**Work to do**
Rewrite the material below with "Refresh" swapped for "Reload", keeping everything else the same.

== == ==

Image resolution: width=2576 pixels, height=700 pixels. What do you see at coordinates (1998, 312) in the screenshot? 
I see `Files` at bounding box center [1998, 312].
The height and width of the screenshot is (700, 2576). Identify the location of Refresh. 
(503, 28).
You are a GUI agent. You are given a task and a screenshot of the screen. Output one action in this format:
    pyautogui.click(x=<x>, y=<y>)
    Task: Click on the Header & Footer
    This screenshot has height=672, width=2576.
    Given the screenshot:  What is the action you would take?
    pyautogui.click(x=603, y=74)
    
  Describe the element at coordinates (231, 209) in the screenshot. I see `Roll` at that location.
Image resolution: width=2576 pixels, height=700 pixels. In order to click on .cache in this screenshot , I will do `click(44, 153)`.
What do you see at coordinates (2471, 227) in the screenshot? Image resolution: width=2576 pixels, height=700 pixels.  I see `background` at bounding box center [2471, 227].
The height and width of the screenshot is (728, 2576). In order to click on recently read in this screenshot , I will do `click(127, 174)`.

== == ==

**Answer to this task**
Image resolution: width=2576 pixels, height=700 pixels. What do you see at coordinates (1998, 312) in the screenshot? 
I see `Files` at bounding box center [1998, 312].
The height and width of the screenshot is (700, 2576). Identify the location of Reload. 
(503, 28).
You are a GUI agent. You are given a task and a screenshot of the screen. Output one action in this format:
    pyautogui.click(x=<x>, y=<y>)
    Task: Click on the Header & Footer
    This screenshot has height=672, width=2576.
    Given the screenshot:  What is the action you would take?
    pyautogui.click(x=603, y=74)
    
  Describe the element at coordinates (231, 209) in the screenshot. I see `Roll` at that location.
Image resolution: width=2576 pixels, height=700 pixels. In order to click on .cache in this screenshot , I will do `click(44, 153)`.
What do you see at coordinates (2471, 227) in the screenshot? Image resolution: width=2576 pixels, height=700 pixels.  I see `background` at bounding box center [2471, 227].
The height and width of the screenshot is (728, 2576). In order to click on recently read in this screenshot , I will do `click(127, 174)`.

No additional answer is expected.